Wer kennt das nicht? Ob im Berufsleben, als Kirchenmitglied oder Fan eines Sportvereins - wenn etwas schief läuft, wird die Vertrauensfrage gestellt. Haben die handelnden Akteure noch die Kraft, das Steuer in Richtung Zufriedenheit herumzureißen? Im Konzern wird der Vorstand ausgewechselt, in der Kirche der Bischof im Kloster geparkt, im Sport der Trainer entlassen. Auch im Privatleben ist die Trennung keine Seltenheit, fehlt das Vertrauen in die Partnerschaft. Nach diesen Vorbemerkungen, zur Politik, den Parteien, den Politikern, der Demokratie. Eine Vertrauenskrise hier, wiegt viel schwerer als bei den aufgeführten Beispielen. Die damit einhergehende Blockade reißt nämlich alle mit, besser, lähmt unsere gesamte Gesellschaft. Die Vertrauenskrise bricht aber nicht plötzlich über uns und unser Land herein. Sie kommt schleichend, erfasst erste Bereiche, wird von Gegnern unserer freiheitlichen Grundordnung verstärkt, nimmt dann richtig Fahrt auf, bis sie unkontrolliert mäandert. Und genau an dieser Stelle scheinen wir zu stehen. Egal, was momentan eine demokratische Partei sagt, egal was Politiker tun, sie werden nicht (mehr) gehört, weil sie von vielen nicht mehr angehört werden wollen. Eine fatale Entwicklung, die an den Grundfesten unserer freiheitlichen demokratischen Grundordnung rüttelt. Dieser Appell endet aber nicht mit der einseitigen Aufforderung, nur die ins Visier geratenen Politiker müssen sich ändern, sondern mit der Bitte, auch selbst in den Spiegel der Selbstgerechtigkeit zu blicken.

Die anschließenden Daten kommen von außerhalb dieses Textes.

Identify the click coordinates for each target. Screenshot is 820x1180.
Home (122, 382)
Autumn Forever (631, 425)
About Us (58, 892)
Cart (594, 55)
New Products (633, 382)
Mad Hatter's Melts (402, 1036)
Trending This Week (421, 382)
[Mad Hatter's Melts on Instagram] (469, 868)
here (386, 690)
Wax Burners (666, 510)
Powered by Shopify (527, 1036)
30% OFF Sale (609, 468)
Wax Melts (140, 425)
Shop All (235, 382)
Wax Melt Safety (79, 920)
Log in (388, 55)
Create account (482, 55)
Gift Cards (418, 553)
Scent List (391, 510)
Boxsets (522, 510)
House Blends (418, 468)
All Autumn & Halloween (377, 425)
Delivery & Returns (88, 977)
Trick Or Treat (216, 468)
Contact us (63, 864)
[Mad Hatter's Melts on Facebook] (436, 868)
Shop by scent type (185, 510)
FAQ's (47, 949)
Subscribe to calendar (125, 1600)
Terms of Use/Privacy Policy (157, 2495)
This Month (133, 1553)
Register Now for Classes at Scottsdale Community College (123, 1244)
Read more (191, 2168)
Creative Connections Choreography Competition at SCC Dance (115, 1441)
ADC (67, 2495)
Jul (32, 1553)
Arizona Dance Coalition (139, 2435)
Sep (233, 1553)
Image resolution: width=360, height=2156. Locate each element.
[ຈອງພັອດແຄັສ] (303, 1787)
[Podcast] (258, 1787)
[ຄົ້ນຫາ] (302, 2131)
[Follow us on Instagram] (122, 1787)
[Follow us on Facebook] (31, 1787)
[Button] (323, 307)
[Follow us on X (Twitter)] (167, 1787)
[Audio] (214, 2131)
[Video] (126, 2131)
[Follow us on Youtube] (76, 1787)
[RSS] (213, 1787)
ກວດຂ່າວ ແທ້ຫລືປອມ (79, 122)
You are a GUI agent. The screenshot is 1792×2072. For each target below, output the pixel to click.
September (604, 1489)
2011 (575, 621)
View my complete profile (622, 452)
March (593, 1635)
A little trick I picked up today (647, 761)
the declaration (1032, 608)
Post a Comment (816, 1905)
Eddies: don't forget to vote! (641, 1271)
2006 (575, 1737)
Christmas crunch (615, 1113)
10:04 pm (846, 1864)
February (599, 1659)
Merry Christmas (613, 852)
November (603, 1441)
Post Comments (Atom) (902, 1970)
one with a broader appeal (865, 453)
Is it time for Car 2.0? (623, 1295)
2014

Wochenendgedanken aus Rhade

Veröffentlicht am 20.01.2024

 

Gesellschaft Menschenrechte statt rechte Menschen!

Wir alle sind jetzt gefordert

Lange, viel zu lange haben wir irritiert zugesehen, wie eine Rechtsaußenpartei scheinbar unaufhaltsam Boden gewinnt. Unsere Demokratie schien gefestigt genug zu sein, um den rechten Rand, den es immer gab, zu kontrollieren. Unzufriedenheit über Politiker und Parteien, nicht immer gerechtfertigt, aber auch nicht ganz unverständlich, sorgen für einen immensen Vertrauensverlust. Parallel profitieren davon Akteure, die immer eine schnelle Antwort parat haben, keine Verantwortung tragen, aber mit haltlosen und undemokratischen Versprechungen um sich werfen. Jetzt scheint der Zeitpunkt gekommen zu sein, dass immer mehr Menschen in unserem Land erkennen, dass da eine Gefahr von rechts unseren demokratischen Strukturen bedrohlich nahe kommt. Plötzlich überlassen aufgerüttelte Demokraten die Straße nicht mehr nur sogenannten Wutbürgern. Sie positionieren sich für unsere Werte. Ein befragter Demonstrant, der erstmals einem Aufruf „Gegen rechts“ gefolgt war, hat es kurz und knapp auf den Punkt gebracht: „Es sind nicht die demokratischen Parteien und ihre Politiker die nun gefordert sind, es sind alle Wählerinnen und Wähler, die es allein in der Hand haben, den rechten Spuk mit dem Wahlzettel zu beenden. Dafür demonstriere ich. Erstmals. Aber absolut davon überzeugt, dass die allgemein gültigen Menschenrechte gegen rechte Menschen verteidigt werden müssen“.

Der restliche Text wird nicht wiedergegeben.